▶ **REQUIREMENT**:
If a line in the entries below includes the string "header", copy it out.

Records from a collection
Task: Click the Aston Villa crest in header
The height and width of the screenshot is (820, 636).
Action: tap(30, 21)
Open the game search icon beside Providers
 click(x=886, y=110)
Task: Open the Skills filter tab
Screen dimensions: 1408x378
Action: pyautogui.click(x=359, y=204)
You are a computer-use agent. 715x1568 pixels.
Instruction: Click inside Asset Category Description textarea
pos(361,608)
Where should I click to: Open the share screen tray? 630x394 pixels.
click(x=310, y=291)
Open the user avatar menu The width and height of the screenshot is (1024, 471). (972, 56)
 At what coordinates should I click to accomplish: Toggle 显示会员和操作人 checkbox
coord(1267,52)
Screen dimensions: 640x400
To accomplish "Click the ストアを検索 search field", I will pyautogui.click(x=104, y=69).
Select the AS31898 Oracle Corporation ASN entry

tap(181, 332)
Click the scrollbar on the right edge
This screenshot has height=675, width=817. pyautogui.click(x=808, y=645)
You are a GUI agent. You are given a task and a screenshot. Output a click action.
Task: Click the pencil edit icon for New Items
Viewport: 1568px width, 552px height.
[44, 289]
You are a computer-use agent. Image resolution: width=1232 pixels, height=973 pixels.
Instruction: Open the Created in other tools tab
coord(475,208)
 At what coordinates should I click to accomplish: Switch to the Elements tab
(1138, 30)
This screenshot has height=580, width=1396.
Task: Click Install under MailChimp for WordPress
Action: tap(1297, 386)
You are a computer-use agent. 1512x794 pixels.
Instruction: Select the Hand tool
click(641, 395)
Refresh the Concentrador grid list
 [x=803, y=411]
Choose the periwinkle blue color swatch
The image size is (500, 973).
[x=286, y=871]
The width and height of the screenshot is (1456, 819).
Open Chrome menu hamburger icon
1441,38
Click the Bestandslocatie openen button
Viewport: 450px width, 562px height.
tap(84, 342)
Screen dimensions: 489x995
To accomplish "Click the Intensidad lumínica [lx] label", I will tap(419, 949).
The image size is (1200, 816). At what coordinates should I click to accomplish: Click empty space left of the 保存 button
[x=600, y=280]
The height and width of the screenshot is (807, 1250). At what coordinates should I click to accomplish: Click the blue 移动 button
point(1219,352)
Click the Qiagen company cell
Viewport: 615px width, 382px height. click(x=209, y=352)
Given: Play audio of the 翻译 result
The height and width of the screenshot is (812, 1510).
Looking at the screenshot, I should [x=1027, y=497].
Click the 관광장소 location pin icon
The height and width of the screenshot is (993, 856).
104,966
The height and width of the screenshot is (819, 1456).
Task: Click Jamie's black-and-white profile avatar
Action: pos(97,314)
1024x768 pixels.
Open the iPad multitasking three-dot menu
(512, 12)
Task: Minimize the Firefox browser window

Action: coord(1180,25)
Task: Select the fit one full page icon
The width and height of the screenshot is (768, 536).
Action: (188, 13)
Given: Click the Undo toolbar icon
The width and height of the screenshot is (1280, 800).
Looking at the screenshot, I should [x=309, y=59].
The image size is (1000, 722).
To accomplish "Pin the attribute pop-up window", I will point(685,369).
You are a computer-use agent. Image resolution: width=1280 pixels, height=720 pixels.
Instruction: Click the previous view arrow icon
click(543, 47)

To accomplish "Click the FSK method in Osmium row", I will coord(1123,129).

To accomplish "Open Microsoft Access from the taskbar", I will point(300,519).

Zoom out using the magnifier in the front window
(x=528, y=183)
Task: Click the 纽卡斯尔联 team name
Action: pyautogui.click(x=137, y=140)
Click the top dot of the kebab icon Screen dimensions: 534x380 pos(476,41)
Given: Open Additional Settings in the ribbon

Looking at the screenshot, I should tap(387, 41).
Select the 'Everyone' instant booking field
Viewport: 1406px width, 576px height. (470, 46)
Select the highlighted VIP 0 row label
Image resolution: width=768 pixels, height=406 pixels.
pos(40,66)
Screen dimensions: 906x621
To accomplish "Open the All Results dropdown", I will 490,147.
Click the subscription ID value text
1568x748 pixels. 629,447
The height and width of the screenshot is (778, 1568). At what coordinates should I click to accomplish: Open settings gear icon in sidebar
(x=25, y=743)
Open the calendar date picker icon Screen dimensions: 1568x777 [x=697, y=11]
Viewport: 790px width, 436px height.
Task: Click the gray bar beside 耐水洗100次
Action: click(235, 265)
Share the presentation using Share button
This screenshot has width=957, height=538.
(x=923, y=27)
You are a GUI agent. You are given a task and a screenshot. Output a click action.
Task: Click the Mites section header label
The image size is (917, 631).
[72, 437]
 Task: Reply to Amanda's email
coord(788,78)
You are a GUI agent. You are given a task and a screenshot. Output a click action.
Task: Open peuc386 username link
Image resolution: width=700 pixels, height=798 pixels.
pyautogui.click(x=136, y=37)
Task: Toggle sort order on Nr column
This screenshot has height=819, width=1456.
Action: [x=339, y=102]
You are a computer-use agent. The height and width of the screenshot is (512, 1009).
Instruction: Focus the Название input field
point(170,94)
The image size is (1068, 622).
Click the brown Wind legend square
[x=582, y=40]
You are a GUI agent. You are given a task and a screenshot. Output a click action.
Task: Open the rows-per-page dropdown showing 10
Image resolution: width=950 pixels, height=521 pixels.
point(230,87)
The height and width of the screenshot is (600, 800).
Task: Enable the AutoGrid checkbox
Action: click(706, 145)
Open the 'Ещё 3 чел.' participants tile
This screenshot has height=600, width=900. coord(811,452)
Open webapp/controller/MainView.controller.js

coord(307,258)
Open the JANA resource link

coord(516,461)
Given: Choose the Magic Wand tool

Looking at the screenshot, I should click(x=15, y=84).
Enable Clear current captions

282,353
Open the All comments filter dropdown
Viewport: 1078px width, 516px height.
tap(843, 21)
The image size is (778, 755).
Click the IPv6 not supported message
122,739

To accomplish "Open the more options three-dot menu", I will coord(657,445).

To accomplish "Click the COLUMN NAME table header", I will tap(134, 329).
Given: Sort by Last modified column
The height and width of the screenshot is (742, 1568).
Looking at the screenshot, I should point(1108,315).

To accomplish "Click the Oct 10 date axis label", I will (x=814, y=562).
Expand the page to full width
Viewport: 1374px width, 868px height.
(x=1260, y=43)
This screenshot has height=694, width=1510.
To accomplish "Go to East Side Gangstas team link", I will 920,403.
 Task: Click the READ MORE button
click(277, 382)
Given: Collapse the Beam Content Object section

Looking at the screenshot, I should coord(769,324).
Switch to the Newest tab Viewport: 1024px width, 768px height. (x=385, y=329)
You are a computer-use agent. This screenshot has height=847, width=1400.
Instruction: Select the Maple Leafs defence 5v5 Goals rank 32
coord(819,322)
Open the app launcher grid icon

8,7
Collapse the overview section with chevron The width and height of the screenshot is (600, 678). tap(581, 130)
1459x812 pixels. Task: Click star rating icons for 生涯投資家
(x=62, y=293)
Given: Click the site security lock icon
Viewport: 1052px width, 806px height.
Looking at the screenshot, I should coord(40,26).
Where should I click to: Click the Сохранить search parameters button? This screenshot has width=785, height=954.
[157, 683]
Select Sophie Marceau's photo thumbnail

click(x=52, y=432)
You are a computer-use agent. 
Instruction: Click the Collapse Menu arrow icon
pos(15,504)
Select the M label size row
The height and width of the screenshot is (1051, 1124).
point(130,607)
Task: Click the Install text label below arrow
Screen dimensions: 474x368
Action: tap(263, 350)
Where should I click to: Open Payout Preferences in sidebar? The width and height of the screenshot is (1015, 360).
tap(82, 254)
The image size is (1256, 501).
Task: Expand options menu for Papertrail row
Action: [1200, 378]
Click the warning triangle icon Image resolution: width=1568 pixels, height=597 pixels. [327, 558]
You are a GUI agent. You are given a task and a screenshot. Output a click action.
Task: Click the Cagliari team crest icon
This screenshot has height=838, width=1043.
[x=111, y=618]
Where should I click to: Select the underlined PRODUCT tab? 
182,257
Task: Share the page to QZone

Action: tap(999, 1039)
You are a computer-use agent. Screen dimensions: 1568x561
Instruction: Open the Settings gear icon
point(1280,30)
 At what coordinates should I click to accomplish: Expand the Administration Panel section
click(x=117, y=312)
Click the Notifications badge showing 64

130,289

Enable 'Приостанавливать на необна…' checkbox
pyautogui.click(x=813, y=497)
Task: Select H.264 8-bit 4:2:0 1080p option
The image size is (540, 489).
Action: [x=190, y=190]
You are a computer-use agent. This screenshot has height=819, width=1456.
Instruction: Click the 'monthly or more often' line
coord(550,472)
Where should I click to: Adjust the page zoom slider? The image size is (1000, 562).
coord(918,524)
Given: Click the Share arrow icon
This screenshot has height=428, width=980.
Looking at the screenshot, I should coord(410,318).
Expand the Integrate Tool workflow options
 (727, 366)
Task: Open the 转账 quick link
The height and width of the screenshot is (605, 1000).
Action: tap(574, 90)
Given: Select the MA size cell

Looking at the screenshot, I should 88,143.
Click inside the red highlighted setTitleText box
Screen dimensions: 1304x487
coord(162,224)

▶ **ANSWER SPACE**:
Task: Click the Aston Villa crest in header
Task: Click the Mites section header label
To accomplish "Click the COLUMN NAME table header", I will tap(134, 329).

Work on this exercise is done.